Document section:
━━━━━━━━━━━━━━━━━━━━
Saturday and Sunday found me on a private gun range in south Austin as an attendee and student of the STS (Survival & Tactical Systems) Tactical Handgun Course. Now, before we get too far into this thing...let it be known that I am a handgun "newbie". That is to say that I've not had a ton of experience handling, manipulating or firing handguns. Simply put, it's something that's relatively new to me, but my interest in becoming a competent and confident gun owner has pushed me to step out and seek coaching. And, like most things, if you want to acquire a skill - you MUST gain knowledge and experience from those that have already mastered that craft......Also known as "getting a coach".
The STS crew was comprised of 5 former special operations veterans who have become outstanding coaches through there many years of honing their skills and teaching others. In fact, during the 2-day course, I found myself drawing parallels between their coaching and mine in the strength and conditioning realm. It was a very interesting experience being on the other side of the coach - student relationship while learning a multitude of brand new skills and ideas.
At times, I found myself getting frustrated with my lack of performance in certain portions of the course, while during others I was pretty damn proud of myself for hanging in their with some very experienced shooters. It was eye-opening to say the least. I kept putting myself in the shoes of my athletes as they learn, say, the barbell clean. This is a very technical lift with many moving parts and pieces that often finds the athlete becoming frustrated that they aren't performing up to their preconceived standards. But, in both cases, the missing piece of the puzzle is not lack of effort. It's not a lack of ability. It simply boils down to a low number of quality repetitions.
━━━━━━━━━━━━━━━━━━━━
Stored data:

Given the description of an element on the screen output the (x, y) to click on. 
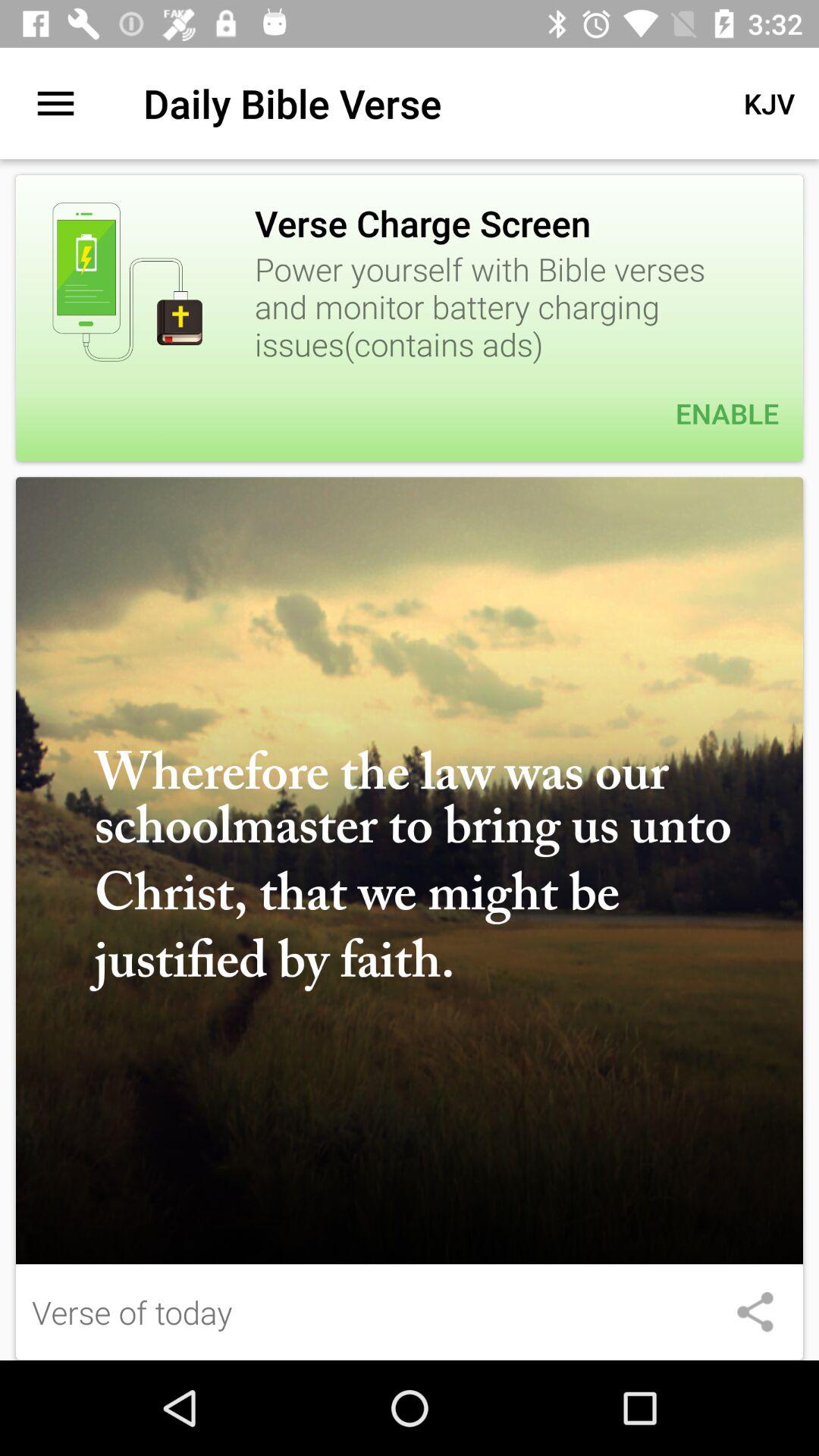
open the enable (409, 413)
Given the description of an element on the screen output the (x, y) to click on. 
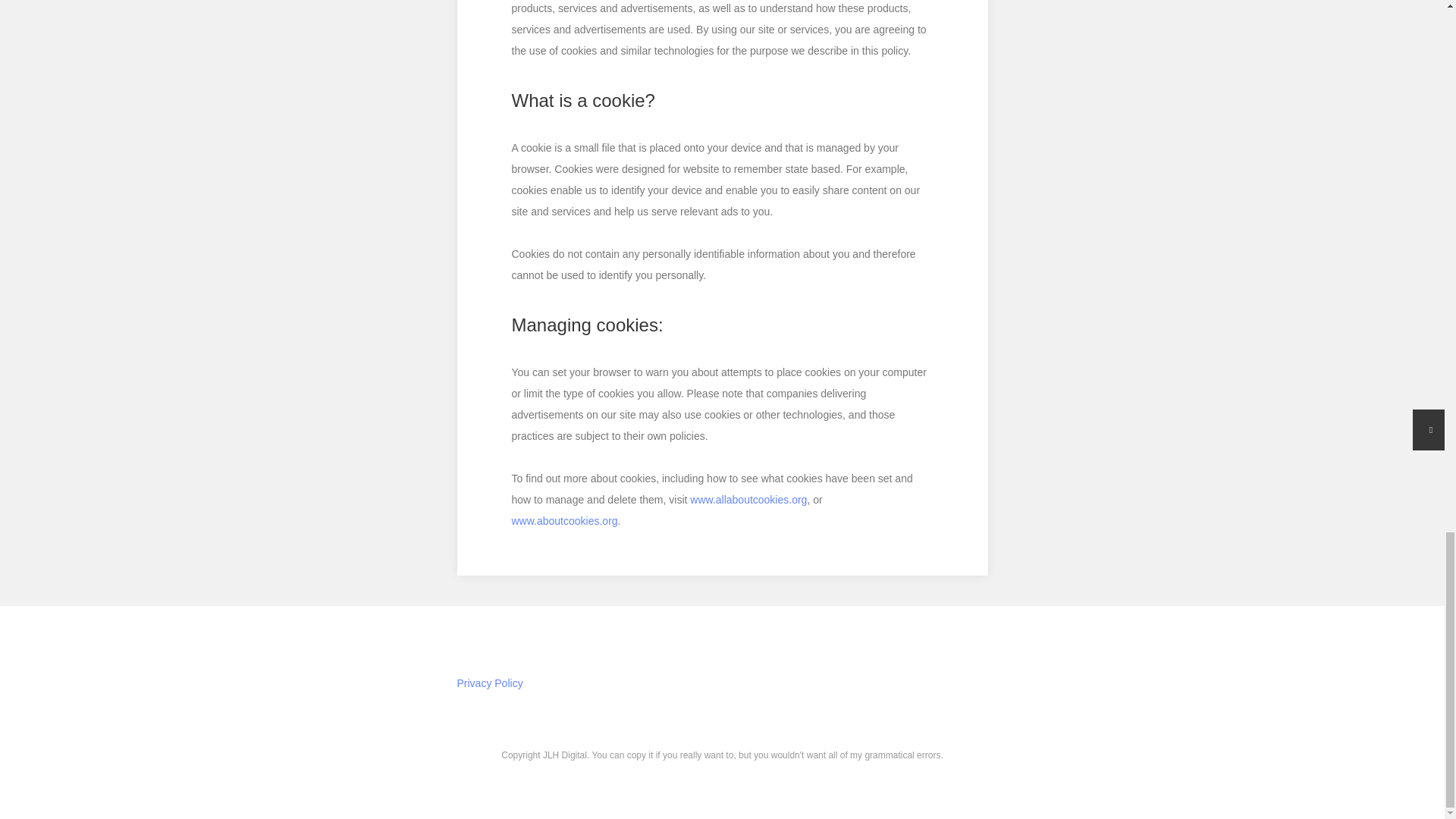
━━━━━━━━━━━━━━━━━━━━
Problem to work on:
Copy out the entire post about the tactical handgun course, word for word. The listing has no connection to the post about the tactical handgun course.

Solution below:
Saturday and Sunday found me on a private gun range in south Austin as an attendee and student of the STS (Survival & Tactical Systems) Tactical Handgun Course. Now, before we get too far into this thing...let it be known that I am a handgun "newbie". That is to say that I've not had a ton of experience handling, manipulating or firing handguns. Simply put, it's something that's relatively new to me, but my interest in becoming a competent and confident gun owner has pushed me to step out and seek coaching. And, like most things, if you want to acquire a skill - you MUST gain knowledge and experience from those that have already mastered that craft......Also known as "getting a coach".
The STS crew was comprised of 5 former special operations veterans who have become outstanding coaches through there many years of honing their skills and teaching others. In fact, during the 2-day course, I found myself drawing parallels between their coaching and mine in the strength and conditioning realm. It was a very interesting experience being on the other side of the coach - student relationship while learning a multitude of brand new skills and ideas.
At times, I found myself getting frustrated with my lack of performance in certain portions of the course, while during others I was pretty damn proud of myself for hanging in their with some very experienced shooters. It was eye-opening to say the least. I kept putting myself in the shoes of my athletes as they learn, say, the barbell clean. This is a very technical lift with many moving parts and pieces that often finds the athlete becoming frustrated that they aren't performing up to their preconceived standards. But, in both cases, the missing piece of the puzzle is not lack of effort. It's not a lack of ability. It simply boils down to a low number of quality repetitions.